= G. K. Venkatashiva Reddy =

Indian politician (born 1947)

G. K. Venkatashiva Reddy (born 1947) is an Indian politician from Karnataka. He is a five time member of the Karnataka Legislative Assembly from Srinivasapur Assembly constituency in Kolar district. He represented Indian National Congress in the first three terms but was elected as a Janata Dal (Secular) party candidate in the last two elections he won. He won the 2023 Karnataka Legislative Assembly election as a JD (S) candidate.

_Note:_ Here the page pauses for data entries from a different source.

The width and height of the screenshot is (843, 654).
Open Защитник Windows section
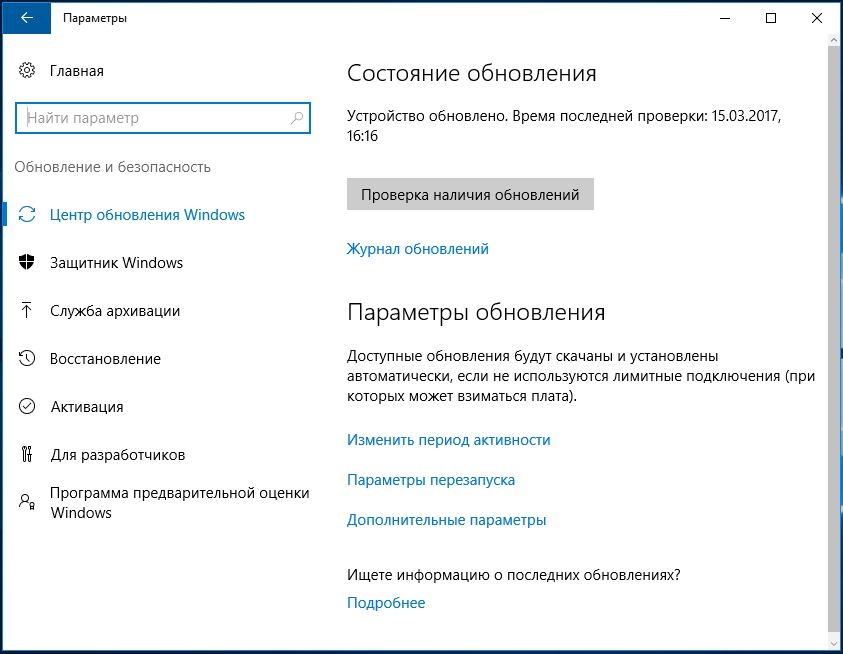(x=117, y=262)
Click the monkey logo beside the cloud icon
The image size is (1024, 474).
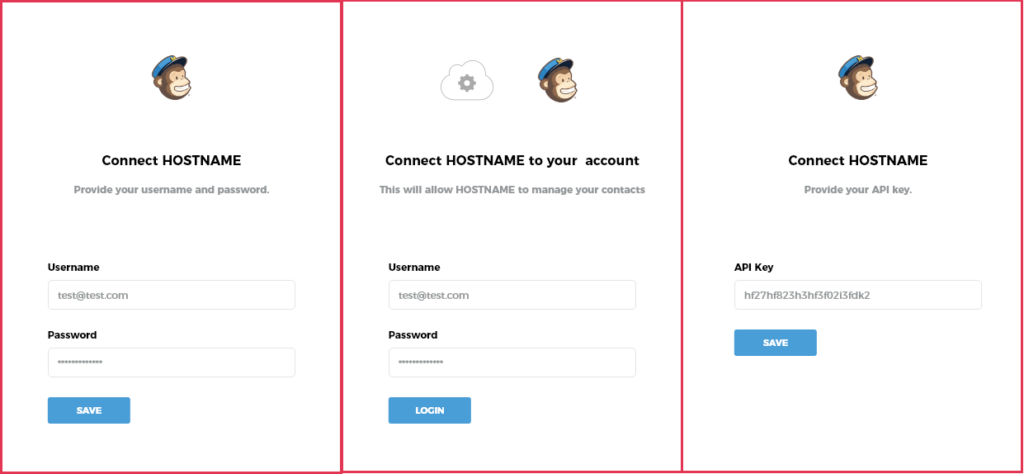click(x=558, y=78)
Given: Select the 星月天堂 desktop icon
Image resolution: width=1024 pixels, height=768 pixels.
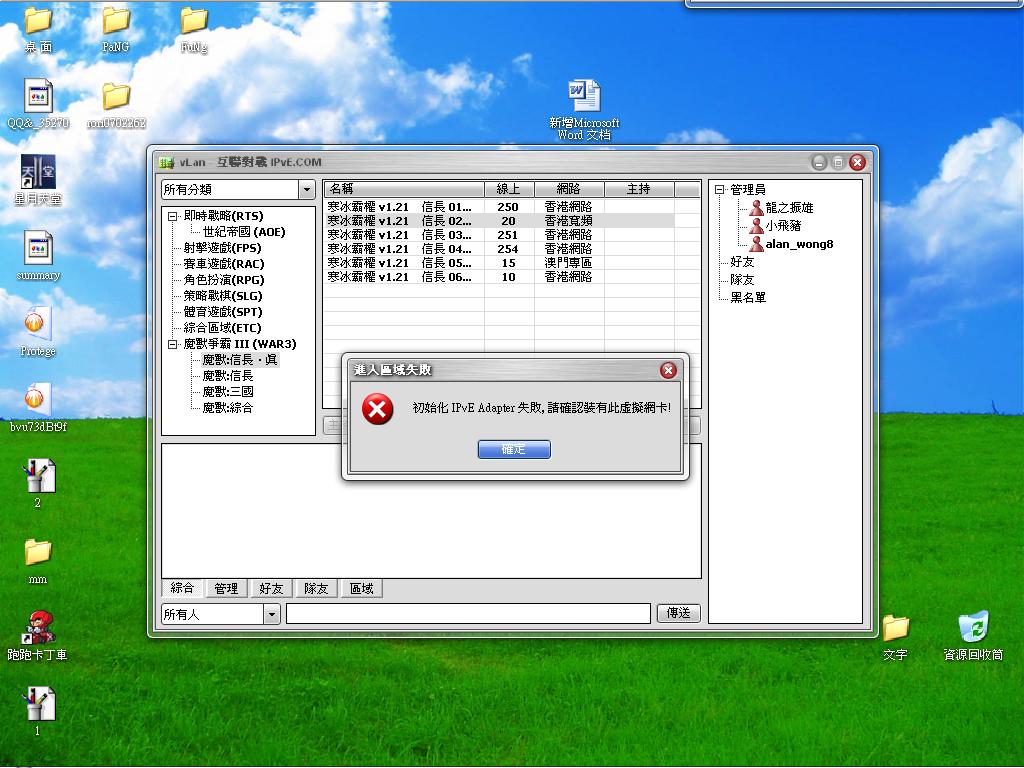Looking at the screenshot, I should pyautogui.click(x=38, y=172).
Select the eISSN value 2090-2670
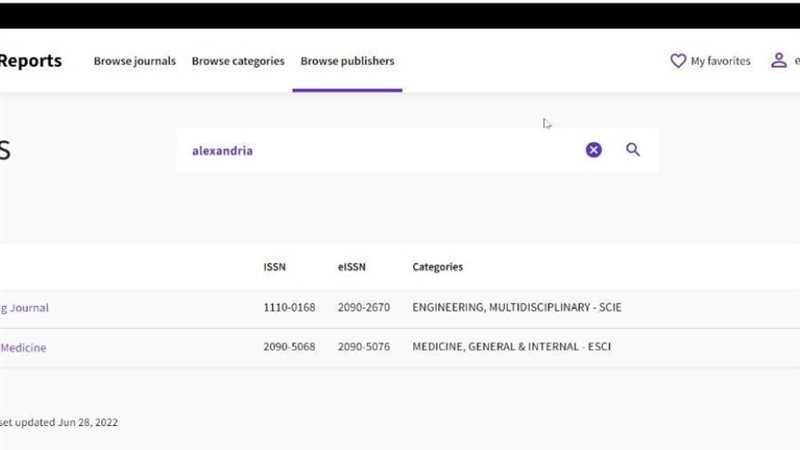Screen dimensions: 800x450 (362, 308)

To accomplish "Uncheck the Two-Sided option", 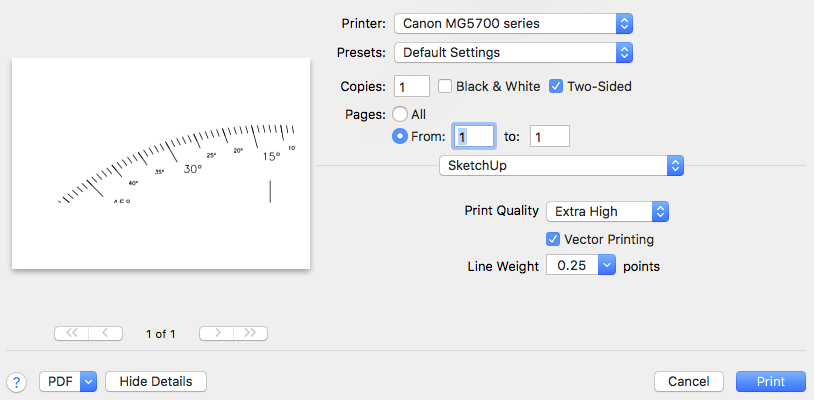I will [557, 87].
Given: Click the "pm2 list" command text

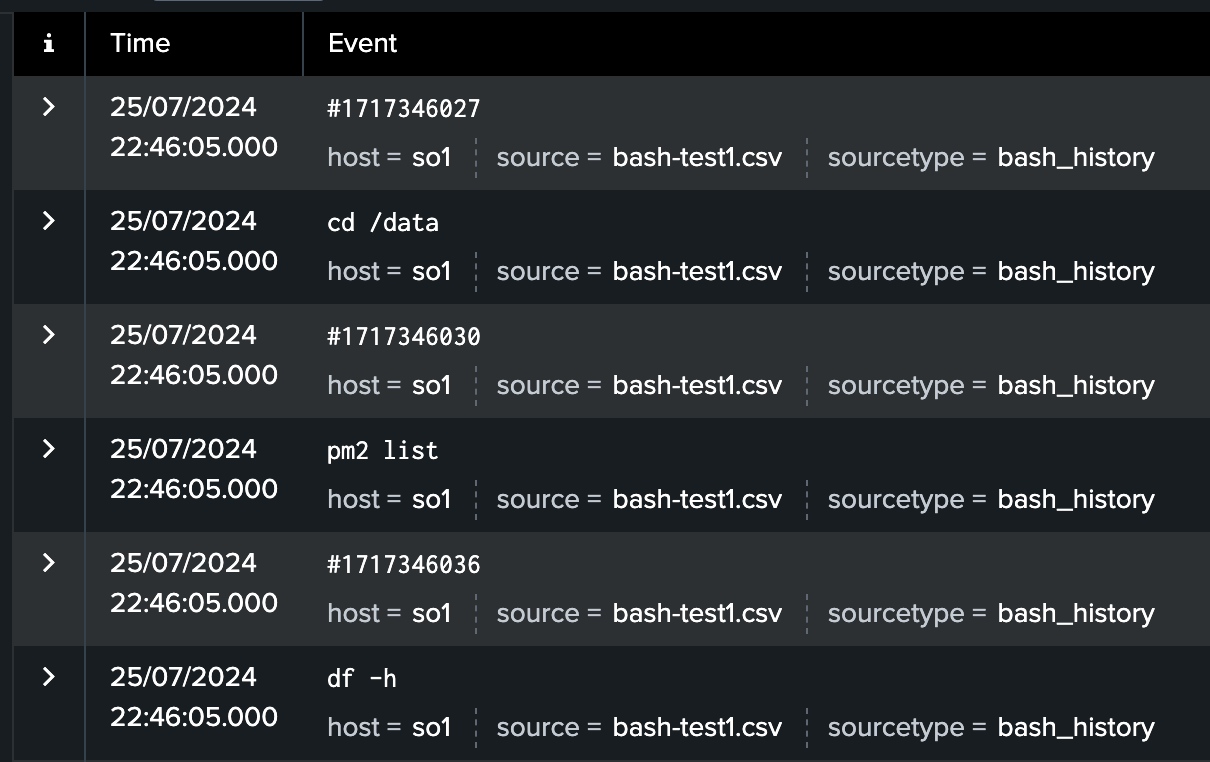Looking at the screenshot, I should point(382,450).
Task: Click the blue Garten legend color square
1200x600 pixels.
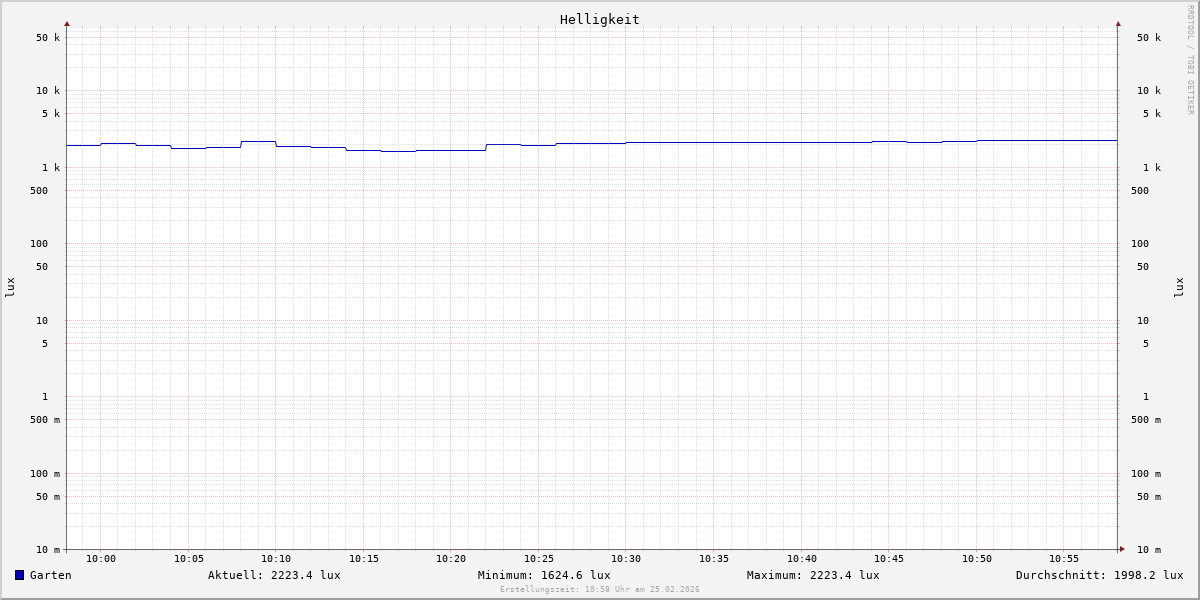Action: point(19,575)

== Early life and education ==
Reddy is from Srinivasapur, Kolar district. His father is  G V Krishnareddy. He completed B.Sc. and LLB from Government Law College, Arahalli, Kolar district.

== Career ==
Reddy won from Srinivasapur Assembly constituency representing Janata Dal (Secular) in the 2023 Karnataka Legislative Assembly election. He polled 95,463 votes and defeated his nearest rival, K. R. Ramesh Kumar of Indian National Congress, by a margin of 10,443 votes.

He became an MLA for the first time representing Indian National Congress from Srinivasapur winning the 1983 Karnataka Legislative Assembly election. From then on, he and his rival Ramesh Kumar were alternating as the MLA from this seat. However, his opponent broke the tradition and won twice, consecutively in 2018. Reddy won in 1989, 1999, 2008 and 2023.

He won the 1989 Karnataka Legislative Assembly election. In the 1999 Karnataka Legislative Assembly election, he defeated K. R. Ramesh Kumar an independent candidate by a narrow margin of 1,193 votes.